Credit: Melissa Ruggieri
Credit: Melissa Ruggieri
It did, with the requisite stadium-show accouterments – the trap doors, the layers of dry ice, the lasers, the rotating, rising catwalk – prompting wide-eyed gapes from the large segment of very young fans in the crowd of 56,000.
It’s impressive enough that Swift has turned herself into a multi-demographic artist, one who can relate to fellow twentysomethings, pique the musical interest of tweens and make her two-hour spectacle hardly something to endure for middle-aged chaperones.
More importantly, not since Madonna in her ‘80s-stadium-heyday has any solo female artist commanded such massive crowds completely on her own.
Yes, Swift employed a five-piece band and trio of backup singers for the musical muscle. But unlike the other acts who breathe rarified stadium air – One Direction, The Rolling Stones, U2, Bon Jovi – Swift doesn't have the luxury of bandmates to share the workload. It's also different for the handful of country boys – Kenny Chesney, Luke Bryan – who have earned stadium status. Swift's crowd requires a glitzy production; they're not going to be content to swill beers and raise their boots in the air.
So from the moment the 25-year-old wunderkind strutted down the catwalk for the glossy opening stutter of “Welcome to New York” to her final directive to “Shake it Off,” Swift was primed to engage.
Her runway walk, all coltish legs and perfectly timed sly smiles beamed on four giant video screens, suggested confidence, not arrogance, as Swift rode the synth-tastic wave of “New Romantics” and unfurled “Blank Space” (truly one of the best pop songs of the decade) with a winking ferocity.
A beat-perfect dance troupe accompanied Swift – not a dancer, as she’d openly tell you, but a graceful mover nonetheless – on several songs and helped fill the space around her on a gritty rock version of “I Knew You Were Trouble,” then pranced with lighted umbrellas during the melodic rush of “How You Get the Girl,” one of many gems on the “1989” album.
Credit: Melissa Ruggieri
Credit: Melissa Ruggieri
Swift’s left thumb, injured with a kitchen knife last week, was still bundled in gauze (and inked with her favorite number, 13), but it didn’t prevent her from strapping on an acoustic guitar for the throwback diary entry “Fifteen” – on which her voice soared – or from playing keyboards as the hydraulic catwalk spun her around the Dome floor during a pop remix of “Love Story,” another vestige of her country days.
Midway through the concert, Swift shared the Tao of Taylor and addressed her young fans with an important message: Don’t listen to the haters on the Internet.
The pep talk was used as the preface to “Clean,” the closing track on “1989” written with British folk-electronica artist Imogen Heap, but it signified something far greater – Swift’s admirable relationship with her fans.
She’s no diva, and she understands that since her core followers spend their lives online, they expect her to live in their all-share world, too – which she does to great extent.
Credit: Melissa Ruggieri
Credit: Melissa Ruggieri
When Swift says things such as, “We’ve played Atlanta six times.
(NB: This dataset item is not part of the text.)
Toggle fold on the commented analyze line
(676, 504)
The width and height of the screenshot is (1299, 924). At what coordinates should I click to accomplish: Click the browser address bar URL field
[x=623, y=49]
We keep coming back to see you because you make us feel like your home is our home for the night…you have endless options for what you could be doing on a Saturday night and you decided, you’re gonna hang out with me,” it sounds more authentic than typical “insert city name here” stage patter.
Not that Swift isn’t above gimmicks to keep her trending.
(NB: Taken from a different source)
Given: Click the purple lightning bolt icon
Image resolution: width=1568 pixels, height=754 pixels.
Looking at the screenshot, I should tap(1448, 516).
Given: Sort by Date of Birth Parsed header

A key part of her tour has been (or, at a certain point, became) the special guests who have joined her onstage. Everyone from Ellen DeGeneres to Joan Baez to Mick Jagger has participated with T-Swizzle for a surprise appearance, so it was a bit, well, underwhelming when Swift announced with great fanfare that Atlanta's visitor was Tove Lo ( who just played Music Midtown last month).
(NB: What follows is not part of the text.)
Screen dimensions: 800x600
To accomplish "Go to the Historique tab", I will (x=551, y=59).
The Swedish singer bopped out for a perfectly pleasant duet on her hit “Talking Body,” which ended with the pair sharing a #squad hug. But far more interesting was Swift’s hair-thrashing, black-jumpsuit-wearing version of “Bad Blood” and her rock star moment – alone on the catwalk, framed in red lighting with an electric guitar – that ushered in a Def Leppard-ized version of “We Are Never Ever Getting Back Together.”
Credit: Melissa Ruggieri
Credit: Melissa Ruggieri
Swift indicated in a recent interview that she plans to dodge the spotlight for a bit after this tour. She knows that "1989" is a creative peak, and while it's surely not the last we'll hear from her, the album and this accompanying live presentation will be etched as a benchmark moment in her young career.